The barriers to entry for other participants are not particularly difficult to overcome. However, the experience and focus of the Tripharbour team should provide an advantage in understanding of the current industry including opportunities for partnership, product optimization, and gaps in current strategies. The Tripharbour team is key in differentiating from potential competitors and is a significant barrier to entry for other entrants to overcome.


Tripharbour has proven that there is a huge market opportunity in building tools to help sell cruises. There is a huge potential to leverage the social graph to optimize the marketing materials and increase the conversion rates for new purchasers, and to increase the average spend by returning buyers. Figuring out how to leverage social media and users behaviour away from the Tripharbour site may help improve the marketing spend. I wonder when the revenue curve exceeds the expenditure curve. On a small scale, I am assuming that Tripharbour is making money, the question really is how long until it is making more than currently invested, or how much more needs to be spent to gain significantly traction. Tripharbour has a team of online travel industry veterans engaged in building a differentiated product, and refining the marketing tools to increase revenues in a defined and growing market. The question will be how much marketing spend does Stuart and the team need to do to pull users away from the large online travel agencies/portals.
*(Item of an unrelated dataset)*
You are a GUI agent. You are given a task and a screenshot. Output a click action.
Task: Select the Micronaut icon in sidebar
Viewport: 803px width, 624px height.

Tripharbour is an execution play. The depth of the management team provides a huge strength in being able to deliver a product in a focused industry and effectively market the service to grow revenues. The assumption is that the team can effectively use social media and guerrilla marketing to attract a large enough audience. And that the e-commerce experience and community features will provide the tools necessary to convert members to paying cruisers.